The documents which we have set out were introduced without objections of the solicitor, and the State did not counter with any evidence whatsoever.
We have been unable to find any case in this State in which the question of instant concern, in identical factual form, has been reviewed. We do note, however, that our appellate courts have adhered strictly to the practice of carefully safeguarding the deliberations of the jury. To this end they have consistently recognized the importance of keeping the jury free from all outside or improper influences. This is clearly evinced in Oliver v. State, 232 Ala. 5, 166 So. 615; Roan v. State, 225 Ala. 428, 143 So. 454, 460; Lakey v. State, 206 Ala. 180, 89 So. 605; Weaver v. State, 17 Ala. App. 506, 86 So. 179.
Many other cases could be cited, but the above are strikingly illustrative of the mind of our appellate courts.
We have read a number of cases in other jurisdictions in which the courts have upheld the action at nisi prius when motion for new trial was denied because the jury was permitted to attend motion picture shows or other places of amusement. In many of these we observe that the State countered with proof which tended to show that the nature of the pictures or performances was not such as would likely influence the jury against the impartial interests of the accused. In some of the cases the jurors were interrogated and gave evidence that the performances in no manner affected their verdict.

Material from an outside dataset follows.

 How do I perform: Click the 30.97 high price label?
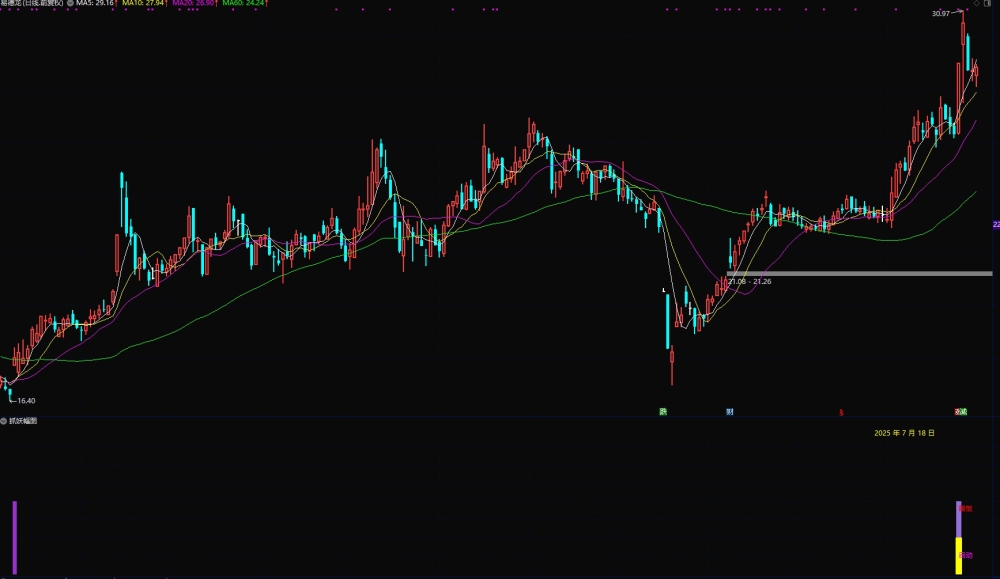point(941,13)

The courts generally are very emphatic in condemning and disapproving the practice of allowing jurors impaneled in grave criminal cases to attend any form of public entertainment.
We wish here to join heartily in this view. To extend such privileges is likely to imperil the purity and sanctity of judicial administration and destroy public confidence in its justice and impartiality.

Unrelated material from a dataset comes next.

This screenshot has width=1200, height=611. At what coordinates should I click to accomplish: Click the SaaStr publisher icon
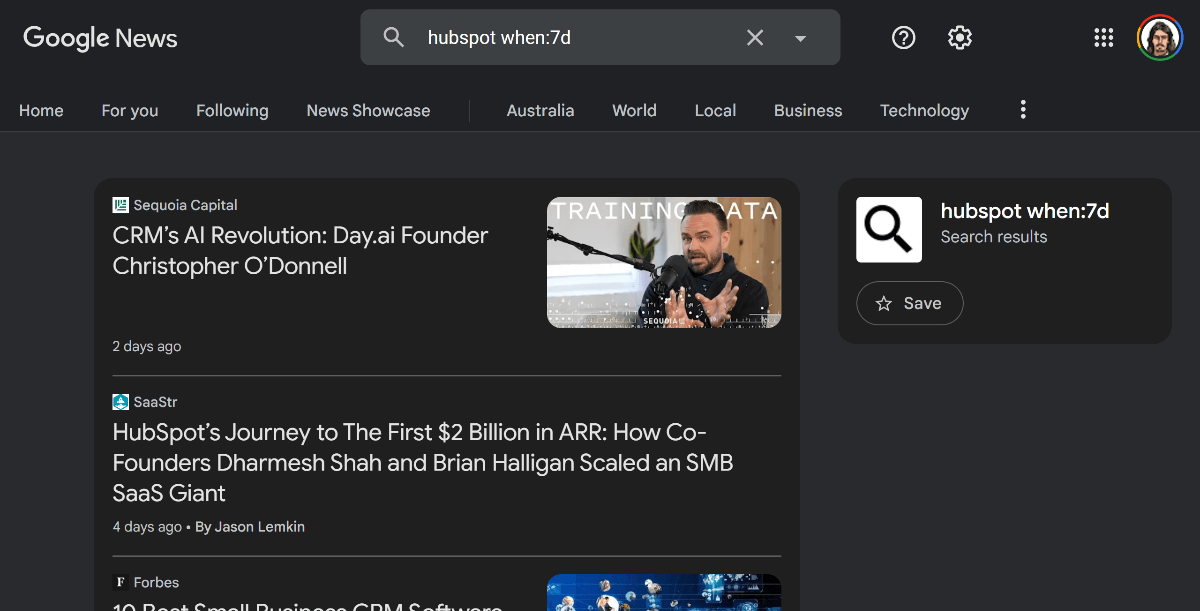pos(121,402)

In the case at bar the able trial judge did not assent to the liberties about which complaint is made, and certainly he is not to be criticised for the occurrence.
As a precaution presiding judges should be very emphatic and explicit in their instructions to the juries and bailiffs in charge regarding their conduct during the time the jury is required to remain unseparated while trying a cause. By this timely forethought many infractions of the rules could be avoided.
We come to consider the question for review.
In approaching the inquiry we must adhere to this doctrine: "The test of vitiating influence is not that it did influence a member of the jury to act without the evidence, but that it might have unlawfully influenced that juror and others with whom he deliberated, and might have unlawfully influenced its verdict rendered." Roan v. State, supra [ 225 Ala. 428, 143 So. 460].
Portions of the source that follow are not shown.